[Data entries]
BEGIN

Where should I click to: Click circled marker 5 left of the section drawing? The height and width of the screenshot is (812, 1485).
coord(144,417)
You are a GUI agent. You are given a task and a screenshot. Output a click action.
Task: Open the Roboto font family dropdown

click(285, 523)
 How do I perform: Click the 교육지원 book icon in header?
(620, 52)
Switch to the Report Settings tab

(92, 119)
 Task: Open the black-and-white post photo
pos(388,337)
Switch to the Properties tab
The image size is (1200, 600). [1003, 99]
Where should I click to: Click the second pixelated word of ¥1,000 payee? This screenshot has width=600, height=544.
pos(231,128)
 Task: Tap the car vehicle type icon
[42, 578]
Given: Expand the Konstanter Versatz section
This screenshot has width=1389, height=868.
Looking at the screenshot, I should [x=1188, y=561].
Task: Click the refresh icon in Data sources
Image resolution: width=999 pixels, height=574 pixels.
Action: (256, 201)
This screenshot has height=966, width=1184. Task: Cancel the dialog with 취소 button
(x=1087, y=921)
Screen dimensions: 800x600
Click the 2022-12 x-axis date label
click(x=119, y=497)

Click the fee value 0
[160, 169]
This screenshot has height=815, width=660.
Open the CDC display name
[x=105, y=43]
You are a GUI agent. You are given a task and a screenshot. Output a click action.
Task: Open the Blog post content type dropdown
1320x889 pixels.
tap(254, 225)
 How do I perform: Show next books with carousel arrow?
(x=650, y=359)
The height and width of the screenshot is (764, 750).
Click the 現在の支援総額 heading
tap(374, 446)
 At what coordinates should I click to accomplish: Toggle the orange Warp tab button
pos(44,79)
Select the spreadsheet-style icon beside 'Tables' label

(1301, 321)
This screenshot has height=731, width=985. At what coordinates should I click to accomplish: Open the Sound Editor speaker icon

END

◆ Your instructions ◆
Copy the records above exactly as they appear.

◆ Problem solution ◆
Where should I click to: Click circled marker 5 left of the section drawing? The height and width of the screenshot is (812, 1485).
coord(144,417)
You are a GUI agent. You are given a task and a screenshot. Output a click action.
Task: Open the Roboto font family dropdown

click(285, 523)
 How do I perform: Click the 교육지원 book icon in header?
(620, 52)
Switch to the Report Settings tab

(92, 119)
 Task: Open the black-and-white post photo
pos(388,337)
Switch to the Properties tab
The image size is (1200, 600). [1003, 99]
Where should I click to: Click the second pixelated word of ¥1,000 payee? This screenshot has width=600, height=544.
pos(231,128)
 Task: Tap the car vehicle type icon
[42, 578]
Given: Expand the Konstanter Versatz section
This screenshot has width=1389, height=868.
Looking at the screenshot, I should [x=1188, y=561].
Task: Click the refresh icon in Data sources
Image resolution: width=999 pixels, height=574 pixels.
Action: (256, 201)
This screenshot has height=966, width=1184. Task: Cancel the dialog with 취소 button
(x=1087, y=921)
Screen dimensions: 800x600
Click the 2022-12 x-axis date label
click(x=119, y=497)

Click the fee value 0
[160, 169]
This screenshot has height=815, width=660.
Open the CDC display name
[x=105, y=43]
You are a GUI agent. You are given a task and a screenshot. Output a click action.
Task: Open the Blog post content type dropdown
1320x889 pixels.
tap(254, 225)
 How do I perform: Show next books with carousel arrow?
(x=650, y=359)
The height and width of the screenshot is (764, 750).
Click the 現在の支援総額 heading
tap(374, 446)
 At what coordinates should I click to accomplish: Toggle the orange Warp tab button
pos(44,79)
Select the spreadsheet-style icon beside 'Tables' label

(1301, 321)
This screenshot has height=731, width=985. At what coordinates should I click to accomplish: Open the Sound Editor speaker icon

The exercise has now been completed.